Your name is not Baby. Sweetie. Ma. Darling. Babe. Shorty. Pretty thing. Princess. Sexy. Hottest little thing. Last time I checked we were given a name, a real name. Not one that you get called down street for some guy to get your attention.
It’s not okay for them to shout out to you with “nice ass!” or “Damn ma…” or “Look at them boobs!” or “Tight ass body,” or “Great rack,” or “Pretty face,” or “Nice legs,” or “That body tho,” and my least favorite, the most objectifying one: “Damn girl the things I would do to you.”
The things I’ve heard from guys who are walking down the street say have been disgusting. It’s the look in their eyes that is sick. The way they lick their lips as they rack their sleazy eyes up and down my body that gets to me the most. It’s so beyond creepy and pervy in all the worst ways.
They’re men who have come into places I’ve worked and asked me disgusting questions. There have been guys who would know my shift and somehow always know when to make themselves seen. I’ve been followed down my own street by men I’ve seen a hundred times since I was little. There was a guy who couldn’t tell the difference between me and my friend in our work uniform and would say nasty things to both of us because he couldn’t tell which one was me.
I’ve tried it all in order to not get noticed. Hats, coats, different clothes. Nothing works. Nothing stops these nasty comments. It doesn’t matter if I’m working. Doesn’t matter if I have headphones in. Doesn’t matter where I am or what time of the day. There is always some guy ready to say something.
I’ve heard so many nasty things from men. But the worst ones are the ones that go beyond that. It’s the group of four or five men who block my way to stare me down as I’m walking home from my night class. The ones who have grabbed my arm to get my attention. They guys on the subways who stand too close. The guy in the elevator who was getting closer and closer to the point you realize this is real, it’s scary, and I need to get the hell out of here.
Some girls love the catcalling. They love the attention in the street they receive from guys. I get that it’s nice to get attention. All girls want that, but not in that way. It’s wrong. Catcalling is not appealing. It’s scary. What if it doesn’t stop at the catcalling? What then? I know ignoring these catcalls don’t always work. I’ve been called a bitch, an ungrateful ho, a stuck up slut all for ignoring these guys and their nasty words.

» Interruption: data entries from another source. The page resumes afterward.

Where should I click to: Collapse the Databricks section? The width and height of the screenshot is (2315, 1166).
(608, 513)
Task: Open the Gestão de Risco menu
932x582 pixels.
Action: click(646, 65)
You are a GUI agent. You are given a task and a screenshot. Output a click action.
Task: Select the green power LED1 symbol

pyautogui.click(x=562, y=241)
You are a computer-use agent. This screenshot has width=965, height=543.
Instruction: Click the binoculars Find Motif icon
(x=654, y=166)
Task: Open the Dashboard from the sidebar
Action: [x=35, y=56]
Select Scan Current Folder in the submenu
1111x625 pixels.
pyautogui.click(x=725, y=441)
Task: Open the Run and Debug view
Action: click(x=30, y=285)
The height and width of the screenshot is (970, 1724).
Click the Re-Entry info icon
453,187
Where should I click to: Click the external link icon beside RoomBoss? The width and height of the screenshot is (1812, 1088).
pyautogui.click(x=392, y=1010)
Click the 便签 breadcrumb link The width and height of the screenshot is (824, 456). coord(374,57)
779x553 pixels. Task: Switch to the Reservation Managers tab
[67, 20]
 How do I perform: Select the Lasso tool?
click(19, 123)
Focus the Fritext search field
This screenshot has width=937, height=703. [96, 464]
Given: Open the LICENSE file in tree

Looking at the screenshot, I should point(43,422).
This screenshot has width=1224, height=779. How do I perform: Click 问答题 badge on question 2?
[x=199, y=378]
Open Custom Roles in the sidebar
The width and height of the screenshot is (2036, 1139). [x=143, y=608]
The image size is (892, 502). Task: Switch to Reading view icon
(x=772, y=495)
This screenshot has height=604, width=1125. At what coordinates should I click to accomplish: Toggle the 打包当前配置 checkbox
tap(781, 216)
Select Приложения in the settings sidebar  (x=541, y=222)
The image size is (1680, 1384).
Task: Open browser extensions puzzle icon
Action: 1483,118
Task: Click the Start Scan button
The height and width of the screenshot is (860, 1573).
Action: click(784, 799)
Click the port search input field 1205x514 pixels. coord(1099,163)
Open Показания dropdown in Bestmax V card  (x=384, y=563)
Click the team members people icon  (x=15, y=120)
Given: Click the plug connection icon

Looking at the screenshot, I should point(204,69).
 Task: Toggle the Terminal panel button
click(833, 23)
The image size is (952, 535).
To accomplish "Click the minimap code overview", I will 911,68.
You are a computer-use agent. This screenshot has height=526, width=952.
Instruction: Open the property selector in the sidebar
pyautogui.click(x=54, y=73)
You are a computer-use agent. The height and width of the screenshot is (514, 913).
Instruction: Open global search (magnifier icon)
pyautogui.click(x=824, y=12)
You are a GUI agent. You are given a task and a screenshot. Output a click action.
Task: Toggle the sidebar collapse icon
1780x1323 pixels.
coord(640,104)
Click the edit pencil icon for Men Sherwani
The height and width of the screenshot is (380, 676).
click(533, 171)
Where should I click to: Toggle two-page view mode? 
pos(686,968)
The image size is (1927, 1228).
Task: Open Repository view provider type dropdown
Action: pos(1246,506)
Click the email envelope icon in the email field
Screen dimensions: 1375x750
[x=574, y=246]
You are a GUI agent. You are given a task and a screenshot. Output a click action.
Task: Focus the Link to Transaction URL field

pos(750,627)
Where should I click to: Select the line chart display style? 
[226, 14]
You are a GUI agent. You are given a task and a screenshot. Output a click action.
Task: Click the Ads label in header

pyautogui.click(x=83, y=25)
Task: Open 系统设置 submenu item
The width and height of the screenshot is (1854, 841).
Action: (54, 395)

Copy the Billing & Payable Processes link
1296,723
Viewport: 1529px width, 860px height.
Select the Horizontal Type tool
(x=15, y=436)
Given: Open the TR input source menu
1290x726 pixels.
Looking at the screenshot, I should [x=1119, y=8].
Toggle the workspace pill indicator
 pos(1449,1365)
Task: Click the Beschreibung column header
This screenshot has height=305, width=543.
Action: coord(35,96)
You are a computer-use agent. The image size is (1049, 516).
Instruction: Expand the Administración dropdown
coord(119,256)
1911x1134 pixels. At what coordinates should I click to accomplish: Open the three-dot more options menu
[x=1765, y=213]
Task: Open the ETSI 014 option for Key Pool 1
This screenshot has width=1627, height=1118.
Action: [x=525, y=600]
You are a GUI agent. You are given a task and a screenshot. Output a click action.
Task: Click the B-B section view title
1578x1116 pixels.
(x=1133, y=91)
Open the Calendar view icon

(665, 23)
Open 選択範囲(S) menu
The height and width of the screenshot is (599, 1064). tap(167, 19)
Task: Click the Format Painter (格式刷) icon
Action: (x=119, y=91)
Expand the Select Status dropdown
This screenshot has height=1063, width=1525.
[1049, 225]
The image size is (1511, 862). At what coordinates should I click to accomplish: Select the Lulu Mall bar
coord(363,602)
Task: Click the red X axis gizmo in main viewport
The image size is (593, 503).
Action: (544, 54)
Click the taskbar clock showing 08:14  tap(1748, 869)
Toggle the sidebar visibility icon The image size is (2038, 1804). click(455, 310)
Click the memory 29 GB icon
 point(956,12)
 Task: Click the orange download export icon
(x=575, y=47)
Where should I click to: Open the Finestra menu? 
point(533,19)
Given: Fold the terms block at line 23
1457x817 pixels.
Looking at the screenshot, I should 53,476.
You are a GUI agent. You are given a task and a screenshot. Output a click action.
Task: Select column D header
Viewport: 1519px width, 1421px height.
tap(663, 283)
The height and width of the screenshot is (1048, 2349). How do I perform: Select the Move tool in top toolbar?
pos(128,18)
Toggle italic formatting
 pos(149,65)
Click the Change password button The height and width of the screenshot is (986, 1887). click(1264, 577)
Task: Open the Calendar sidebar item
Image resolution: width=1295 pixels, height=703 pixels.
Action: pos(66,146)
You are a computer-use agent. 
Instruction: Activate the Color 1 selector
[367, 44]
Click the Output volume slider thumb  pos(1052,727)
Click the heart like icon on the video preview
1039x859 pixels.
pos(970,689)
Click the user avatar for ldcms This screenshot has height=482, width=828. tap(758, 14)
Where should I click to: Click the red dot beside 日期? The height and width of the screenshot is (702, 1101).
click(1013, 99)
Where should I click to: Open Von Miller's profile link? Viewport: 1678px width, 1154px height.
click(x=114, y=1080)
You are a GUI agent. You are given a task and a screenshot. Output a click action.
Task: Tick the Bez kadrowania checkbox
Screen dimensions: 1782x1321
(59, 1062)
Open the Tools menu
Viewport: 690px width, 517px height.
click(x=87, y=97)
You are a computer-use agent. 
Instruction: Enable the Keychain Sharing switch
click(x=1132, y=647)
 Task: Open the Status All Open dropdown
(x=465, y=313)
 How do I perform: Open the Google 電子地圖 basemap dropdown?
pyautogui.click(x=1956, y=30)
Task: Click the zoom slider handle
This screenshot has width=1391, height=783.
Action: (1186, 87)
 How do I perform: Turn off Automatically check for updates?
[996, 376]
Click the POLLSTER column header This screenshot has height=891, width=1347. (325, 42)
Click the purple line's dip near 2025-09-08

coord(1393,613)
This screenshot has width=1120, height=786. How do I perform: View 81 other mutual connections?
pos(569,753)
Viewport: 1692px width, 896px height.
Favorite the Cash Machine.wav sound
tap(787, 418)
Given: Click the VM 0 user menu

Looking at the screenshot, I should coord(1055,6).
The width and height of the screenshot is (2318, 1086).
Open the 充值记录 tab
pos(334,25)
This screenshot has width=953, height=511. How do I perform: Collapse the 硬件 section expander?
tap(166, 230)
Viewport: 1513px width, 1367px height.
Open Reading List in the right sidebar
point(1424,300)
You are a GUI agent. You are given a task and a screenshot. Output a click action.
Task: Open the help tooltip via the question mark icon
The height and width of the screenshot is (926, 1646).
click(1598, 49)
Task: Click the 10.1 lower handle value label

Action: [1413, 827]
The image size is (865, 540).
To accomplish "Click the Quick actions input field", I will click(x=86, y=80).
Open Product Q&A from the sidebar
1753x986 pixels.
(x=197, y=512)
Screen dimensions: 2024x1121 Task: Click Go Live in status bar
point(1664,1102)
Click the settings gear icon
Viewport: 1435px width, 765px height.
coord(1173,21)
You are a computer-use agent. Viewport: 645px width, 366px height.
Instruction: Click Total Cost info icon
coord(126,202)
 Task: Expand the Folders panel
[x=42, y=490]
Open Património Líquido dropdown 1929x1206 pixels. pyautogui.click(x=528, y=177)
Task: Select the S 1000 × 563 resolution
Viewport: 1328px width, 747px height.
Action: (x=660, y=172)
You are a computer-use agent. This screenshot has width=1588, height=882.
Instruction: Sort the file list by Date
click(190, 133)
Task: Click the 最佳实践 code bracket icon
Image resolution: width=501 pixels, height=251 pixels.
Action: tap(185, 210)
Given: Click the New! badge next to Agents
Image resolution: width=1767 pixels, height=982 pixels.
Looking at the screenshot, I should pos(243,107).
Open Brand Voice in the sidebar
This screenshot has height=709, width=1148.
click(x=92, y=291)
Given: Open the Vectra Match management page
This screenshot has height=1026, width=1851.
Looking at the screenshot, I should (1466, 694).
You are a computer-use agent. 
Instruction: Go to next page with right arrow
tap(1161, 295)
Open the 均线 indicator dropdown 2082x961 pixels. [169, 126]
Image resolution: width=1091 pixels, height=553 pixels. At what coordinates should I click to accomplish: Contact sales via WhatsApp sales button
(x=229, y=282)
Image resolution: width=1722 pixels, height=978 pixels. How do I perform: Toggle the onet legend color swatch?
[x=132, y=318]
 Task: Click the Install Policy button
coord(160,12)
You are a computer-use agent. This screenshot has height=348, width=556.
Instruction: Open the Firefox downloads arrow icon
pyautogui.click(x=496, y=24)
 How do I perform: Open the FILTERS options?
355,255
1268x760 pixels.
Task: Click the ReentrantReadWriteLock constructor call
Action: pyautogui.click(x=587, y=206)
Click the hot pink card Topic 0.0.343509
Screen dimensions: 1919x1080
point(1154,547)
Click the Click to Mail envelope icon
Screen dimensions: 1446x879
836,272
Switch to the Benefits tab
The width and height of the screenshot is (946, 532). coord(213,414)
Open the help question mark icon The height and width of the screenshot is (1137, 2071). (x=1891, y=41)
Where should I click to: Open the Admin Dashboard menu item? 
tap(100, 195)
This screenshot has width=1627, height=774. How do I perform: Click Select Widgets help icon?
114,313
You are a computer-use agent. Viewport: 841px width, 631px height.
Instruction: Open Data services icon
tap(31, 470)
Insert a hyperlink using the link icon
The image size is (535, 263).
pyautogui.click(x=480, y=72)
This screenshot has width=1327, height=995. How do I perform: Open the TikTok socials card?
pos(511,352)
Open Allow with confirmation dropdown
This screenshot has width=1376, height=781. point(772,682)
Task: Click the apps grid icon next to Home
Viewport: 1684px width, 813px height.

I’ve thought at times that I’ve gotten lucky in many different situations and one day I won’t be so lucky. I always try to play it off on the outside, but deep down I know I can’t take any of those men if something were to happen. There’s been too many times that I’ve been in situations where I’ve needed to think well what if. What if I can’t get away fast enough? What if there’s no way out? What if there’s no one around? What if it really does go too far?
I’ve learned when not to get in the elevator. I’ve learned to trust my gut around certain people. I learned to look them right in the eyes, not to fidget, stand my ground and always be aware of a way out.
I’ve been lucky so far and I count my blessings that I have. But I know girls who haven’t. I’ve heard stories from close friends of mines who haven’t been so lucky. Not everyone makes it out untouched.
Catcalling is only a gateway to other issues. It opens the door for other things to take place. I get it starts as a way to compliment a girl for many of these guys. But what they don’t seem to realize is that girls don’t like it. These guys observe and feel that it’s okay to comment on the female body. Nowadays everyone seems to have a say in the way a woman’s body looks. Since when did it become a thing to allow the world to comment on women’s bodies and rate it on some personal preference scale? We need to not encourage these guys. Wear whatever you want to wear but when they say something don’t act like it’s okay. Say thank you, but walk away. Acknowledge but don’t entertain. And if need be, run like hell.
You’re more than just your body. You’re not the names they call you. Nobody is! Catcalling is not a complaint or an empowering confidence booster; it’s harassment that can lead to deadly situations.